At the convention, Goudreau proposed that parents personally pay $8.99 per month for the service, comparing it to a Netflix subscription. When asked why he preferred personal payments, he said that it was to avoid the "chain of command" at schools, adding "We want private money, because it's faster."

In April 2018, Goudreau began working with schools in Cartagena, Colombia to teach safety classes for students.

=== Security services for a Trump rally ===
Silvercorp USA provided security services for at least one rally for President Donald Trump. At a Trump rally in Charlotte, North Carolina at Bojangles' Coliseum on 26 October 2018, Goudreau could be seen providing security services at the event. Through connections within the private security community, Goudreau was acquainted with Keith Schiller, President Trump's longtime director of security.

=== Venezuela ===

In February 2019, Silvercorp provided security services at Venezuela Aid Live, which led Goudreau to turn his attention to Venezuela.

Goudreau eventually met with officials from Venezuela interim president Juan Guaidó's team in October and November 2019, tentatively agreeing on plans for an armed operation in Venezuela to capture Maduro, but the two parties separated after disagreements.

On 3 May 2020, Goudreau released a video alongside former Venezuelan National Guard (GNB) officer Javier Nieto Quintero, claiming responsibility for an armed incursion into Venezuelan territory by "land and sea" which he called "Operation Gideon", involving 60 troops and two former United States Army Special Forces members.

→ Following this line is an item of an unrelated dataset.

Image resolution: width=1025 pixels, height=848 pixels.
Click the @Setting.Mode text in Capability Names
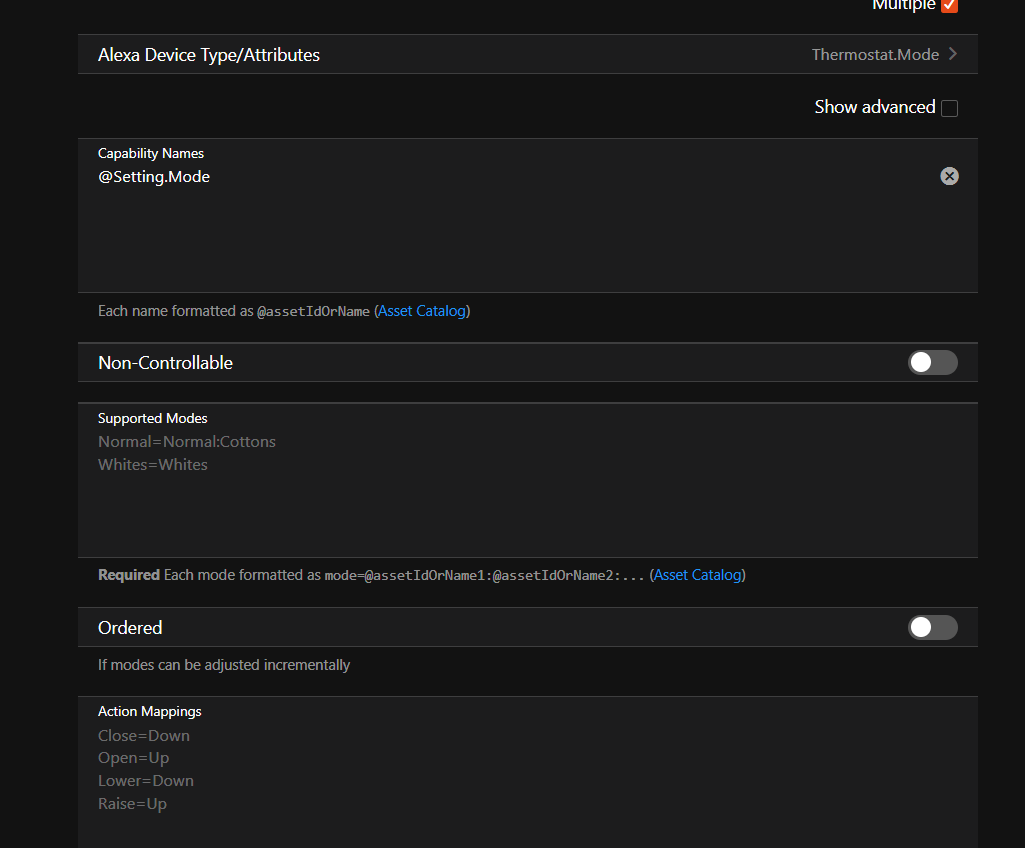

Goudreau, who was not present in Venezuela, posted updates about the coup attempt on Twitter shortly before and during the operation. He and Nieto Quintero filmed their video in Florida, where they both reside. Goudreau claimed he unsuccessfully sought the backing of the U.S. government for his operation. The Venezuelan government said security forces had foiled a "marine incursion" by "terrorist mercenaries" from neighboring Colombia in Vargas state, killing eight and capturing two. State television showed images of captured weapons, Peruvian documents, and uniforms emblazoned with the American flag.

Goudreau and Nieto Quintero, identified as a retired Venezuelan military captain, published a video the same day claiming responsibility for the attack. The following day, Goudreau stated that two of the captured men were U.S. citizens. Airan Berry and Luke Denman, both ex-Green Berets, were captured on their "peñero- type boat by a fisherman. Opposition leader Juan Guaidó has denied any links to the operation.

The Venezuelan government claimed the United States and its Drug Enforcement Administration (DEA) were responsible for the operation and had support from Colombia. Goudreau claimed that Guaidó and two political advisers had signed a contract with him for $213 million in October 2019.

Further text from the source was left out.